JOB 1:
Can you copy everything from "Unlike the inter-war" down to "of the USA(7)." in the passage on postwar US foreign policy below, word for word?

DOCUMENT SEGMENT:

Unlike the inter-war years, the US was not to abandon its active foreign policy and return to isolationism. The threat of 'Communism', that took hold with the cold war, served to mobilise both the American and the European bourgeoisie behind an active US foreign policy. In order to protect US capital at home and abroad the US state had to contain 'Communism', and in Europe this took the form of NATO that bound the western European powers together behind the military leadership of the USA(7).

However, at the same time, the onset of the Cold War, and the Chinese Revolution of 1949, prevented the full development of Pax Americana. The existence of nuclear weapons inhibited an outright confrontation between the two superpowers - the US and the USSR. Instead the world became divided into two blocs maintained through a balance of terror based on the doctrine of Mutually Assured Destruction. The slogan of the right of national determination, which had been advanced by the US against the old European Empires, now became turned against the US itself as numerous third world national liberation movements sought to take power and break from the dictates of the international law of value by adopting state capitalist forms of economic development in alliance with the USSR. As a result numerous 'proxy wars' were fought in the 'third world' as each superpower sought to extend or protect its 'sphere of influence'(8).

JOB 2:
Could you write out all the records below again with "Open" replaced by "Expand" and nothing else changed, omitting the pictures?

PROVIDED RECORDS:
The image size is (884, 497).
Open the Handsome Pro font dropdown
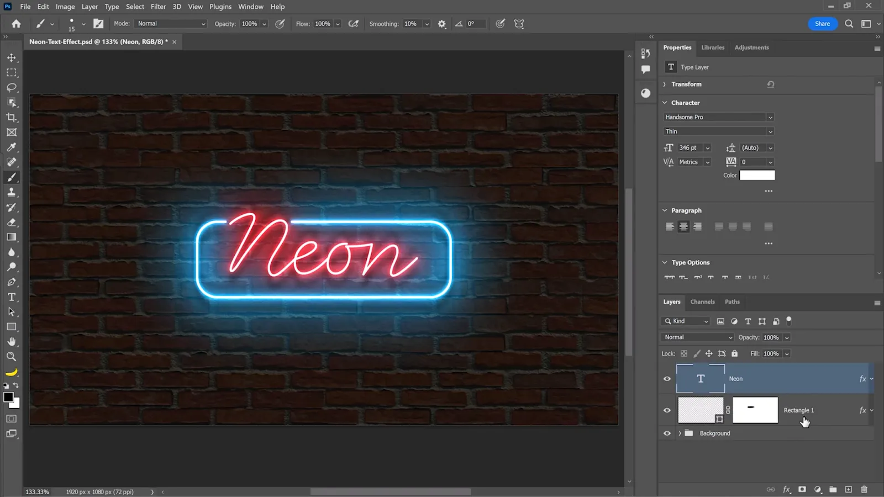pos(718,117)
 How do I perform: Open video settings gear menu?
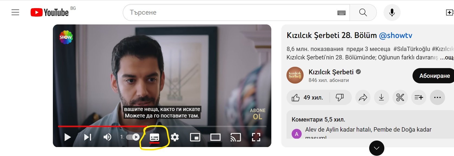click(x=175, y=137)
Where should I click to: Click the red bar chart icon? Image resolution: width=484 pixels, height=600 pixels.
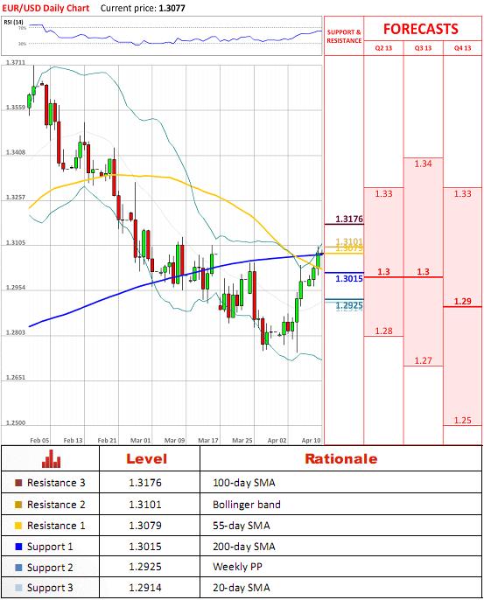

TASK OUTPUT 1:
Unlike the inter-war years, the US was not to abandon its active foreign policy and return to isolationism. The threat of 'Communism', that took hold with the cold war, served to mobilise both the American and the European bourgeoisie behind an active US foreign policy. In order to protect US capital at home and abroad the US state had to contain 'Communism', and in Europe this took the form of NATO that bound the western European powers together behind the military leadership of the USA(7).

TASK OUTPUT 2:
The image size is (884, 497).
Expand the Handsome Pro font dropdown
pos(718,117)
 How do I perform: Expand video settings gear menu?
click(x=175, y=137)
Where should I click to: Click the red bar chart icon? Image resolution: width=484 pixels, height=600 pixels.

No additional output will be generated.